Los ocultamientos de la Iglesia acerca del comportamiento de su algunos de sus sacerdotes requiere un análisis que aún no se ha llevado a cabo. Los papas, tanto Benedicto XVI como Francisco, ha acabado escudando la falta de reacción de la institución en que la pedofilia es una práctica aceptada hasta hace relativamente poco. Algo así como «no es tan malo y, en todo caso, no es pecado», como si hubiera una maldad no pecaminosa hecha a medida de la desmesura de estos varones incontinentes con el juicio confundido hasta el punto de perdonarse benévolamente sus atrocidades con niños a su cargo. Ni en el plano humano, ni el plano religioso tiene excusa esta siniestra práctica que tanto dolor ha causado en generaciones enteras de niños en todo el mundo. En ningún caso estas excusas parecen el resultado de una consigna generalizada, pues allí donde surge una denuncia, siempre habrá una autoridad eclesiástica que proferirá alguna excusa. Quizá las declaraciones más torpes las realizó el Obispo de Tenerife que dijo, en una especie de acto fallido: «Puede haber menores que sí lo consientan -refiriéndose a los abusos y, de hecho, los hay. Hay adolescentes de 13 años que son menores y están perfectamente de acuerdo y, además, deseándolo. Incluso si te descuidas te provocan»

Esta vergüenza individual e institucional, que es semejantes a los más grandes actos de mendacidad política, tiene su origen en un instinto de protección corporativa y, me temo, en una convicción del carácter inofensivo de la práctica pedofílica. Como estudiante en un colegio religioso, recuerdo los comentarios que mis compañeros hacían de las acciones de abusos hacia los alumnos internos por parte de algunos religiosos. Nunca supe cuánto de malicia había en aquellos comentarios, pero las repetidas denuncias de jóvenes en las últimas décadas y las sentencias de tribunales en Estados Unidos e Irlanda, además del reconocimiento de la propia iglesia de aquellos casos que ya no se pueden negar, parecen dar la razón a aquellos chascarrillos de mis compañeros.
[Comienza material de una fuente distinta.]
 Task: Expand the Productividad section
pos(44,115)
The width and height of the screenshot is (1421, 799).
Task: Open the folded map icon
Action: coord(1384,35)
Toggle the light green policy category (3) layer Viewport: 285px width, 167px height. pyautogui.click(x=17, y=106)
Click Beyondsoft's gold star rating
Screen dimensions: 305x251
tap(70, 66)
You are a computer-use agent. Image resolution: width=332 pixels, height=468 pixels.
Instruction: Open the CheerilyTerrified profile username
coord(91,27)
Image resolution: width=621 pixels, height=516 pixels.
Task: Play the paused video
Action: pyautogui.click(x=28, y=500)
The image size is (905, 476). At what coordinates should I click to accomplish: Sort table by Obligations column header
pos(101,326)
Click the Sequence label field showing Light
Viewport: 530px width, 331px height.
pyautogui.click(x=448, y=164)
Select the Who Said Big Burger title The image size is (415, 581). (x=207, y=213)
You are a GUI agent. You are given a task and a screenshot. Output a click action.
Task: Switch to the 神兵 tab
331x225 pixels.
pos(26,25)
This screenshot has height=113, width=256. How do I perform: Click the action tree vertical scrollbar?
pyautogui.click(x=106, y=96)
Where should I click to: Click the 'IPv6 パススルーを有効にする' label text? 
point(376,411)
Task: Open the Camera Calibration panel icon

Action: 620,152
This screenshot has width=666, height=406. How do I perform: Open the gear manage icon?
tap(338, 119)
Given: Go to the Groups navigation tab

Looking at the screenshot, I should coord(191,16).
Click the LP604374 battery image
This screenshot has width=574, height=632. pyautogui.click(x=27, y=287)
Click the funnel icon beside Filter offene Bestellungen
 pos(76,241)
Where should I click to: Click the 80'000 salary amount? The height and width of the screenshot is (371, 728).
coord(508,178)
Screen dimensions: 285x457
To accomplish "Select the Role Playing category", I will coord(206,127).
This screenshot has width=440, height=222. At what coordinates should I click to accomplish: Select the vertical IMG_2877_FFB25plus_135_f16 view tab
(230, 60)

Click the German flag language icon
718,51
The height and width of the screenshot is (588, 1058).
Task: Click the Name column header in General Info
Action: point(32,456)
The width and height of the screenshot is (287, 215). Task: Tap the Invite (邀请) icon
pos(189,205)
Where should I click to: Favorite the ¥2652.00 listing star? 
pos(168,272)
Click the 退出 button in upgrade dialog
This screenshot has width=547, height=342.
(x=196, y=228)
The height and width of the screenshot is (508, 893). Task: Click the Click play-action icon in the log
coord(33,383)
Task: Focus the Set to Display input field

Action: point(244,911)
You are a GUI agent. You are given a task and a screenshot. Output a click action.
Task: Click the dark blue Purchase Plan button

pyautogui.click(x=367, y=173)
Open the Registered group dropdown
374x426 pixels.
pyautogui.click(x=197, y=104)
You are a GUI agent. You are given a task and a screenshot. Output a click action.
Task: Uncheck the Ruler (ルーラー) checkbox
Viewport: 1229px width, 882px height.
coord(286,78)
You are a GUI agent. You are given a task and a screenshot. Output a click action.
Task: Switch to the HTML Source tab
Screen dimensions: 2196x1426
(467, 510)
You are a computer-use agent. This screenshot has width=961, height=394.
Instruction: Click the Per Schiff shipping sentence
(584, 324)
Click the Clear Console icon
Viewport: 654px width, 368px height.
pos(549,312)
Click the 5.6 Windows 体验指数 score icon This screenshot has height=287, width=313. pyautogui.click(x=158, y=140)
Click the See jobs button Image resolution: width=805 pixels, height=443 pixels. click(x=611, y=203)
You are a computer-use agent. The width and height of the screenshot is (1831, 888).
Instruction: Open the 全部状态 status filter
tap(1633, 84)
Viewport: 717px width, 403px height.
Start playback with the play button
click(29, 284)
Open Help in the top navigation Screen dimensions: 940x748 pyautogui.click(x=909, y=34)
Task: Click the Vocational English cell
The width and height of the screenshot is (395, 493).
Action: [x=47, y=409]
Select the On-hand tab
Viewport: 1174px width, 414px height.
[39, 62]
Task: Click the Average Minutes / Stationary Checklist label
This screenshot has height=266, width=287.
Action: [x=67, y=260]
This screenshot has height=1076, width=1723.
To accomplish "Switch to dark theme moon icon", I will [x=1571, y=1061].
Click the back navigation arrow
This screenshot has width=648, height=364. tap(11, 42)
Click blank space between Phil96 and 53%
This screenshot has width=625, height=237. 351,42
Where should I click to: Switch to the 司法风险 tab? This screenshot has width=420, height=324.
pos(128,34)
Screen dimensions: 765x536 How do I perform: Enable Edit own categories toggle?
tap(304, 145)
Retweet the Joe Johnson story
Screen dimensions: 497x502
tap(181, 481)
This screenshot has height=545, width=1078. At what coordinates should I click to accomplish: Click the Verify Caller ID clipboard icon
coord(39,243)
Mi propio hermano me contó del apuro que pasó cuando tuvo que huir de su cama, durante un periodo de internado al sufrir el acoso de un anciano sacerdote.

La pulsión sexual de los varones que está en el origen de la reproducción de la especie no siempre es bien conducida, como muestran los numerosos casos de violaciones que sufren las mujeres, pero si además se suma el mecanismo perverso del celibato, no es de extrañar la situación. Una desdicha que parece probar el hecho de que no se den estos casos en el sacerdocio de versiones del cristianismo en las que no está prohibido el matrimonio. Ha sido tradicionalmente la Iglesia católica la que ha padecido esta epidemia de abusos sexuales a la sombra de los gruesos muros de sus consagrados edificios. Un abuso repetido y lleno de cobardía que hace años que debería haber tenido como resultado una revolución interna de la Iglesia Católica.

Empieza a producir bochorno, tanto a los que «profesamos» la religión católica por tradición cultural, como los que lo hacen por auténtica convicción en sus dogmas y promesas, la cascada de noticias sobre pederastia desvergonzada de los «pastores» de la Iglesia. El asunto tiene ya una envergadura cuantitativa que tiene todos los indicios de haberse convertido en una institución a la que los pedófilos acuden del mismo modo que se infiltran en las actividades deportivas o docentes con jóvenes. Vergüenza que se ha prolongado en el tiempo por la delictiva protección de la jerarquía, que confunde la reputación de la institución con la complicidad. Unos intentos torpes de ocultar la verdad que ha producido un daño tal que han llevado a la proliferación de casos, dada la impunidad reinante. Nunca tanta dignidad impostada ha traicionado principios tan nobles. Si ni siquiera ahora, con los casos de Chile, Estados Unidos e Irlanda, hay una limpieza general de delincuentes con sotana, no sé cuándo ocurrirá. Tampoco sé si los príncipes de la Iglesia son conscientes del daño que hacen con su negligencia culpable a la Fe, a la Esperanza y al papel tan relevante que la Iglesia cumple, en otros órdenes de su actividad, con la Caridad. En fin, una desdicha.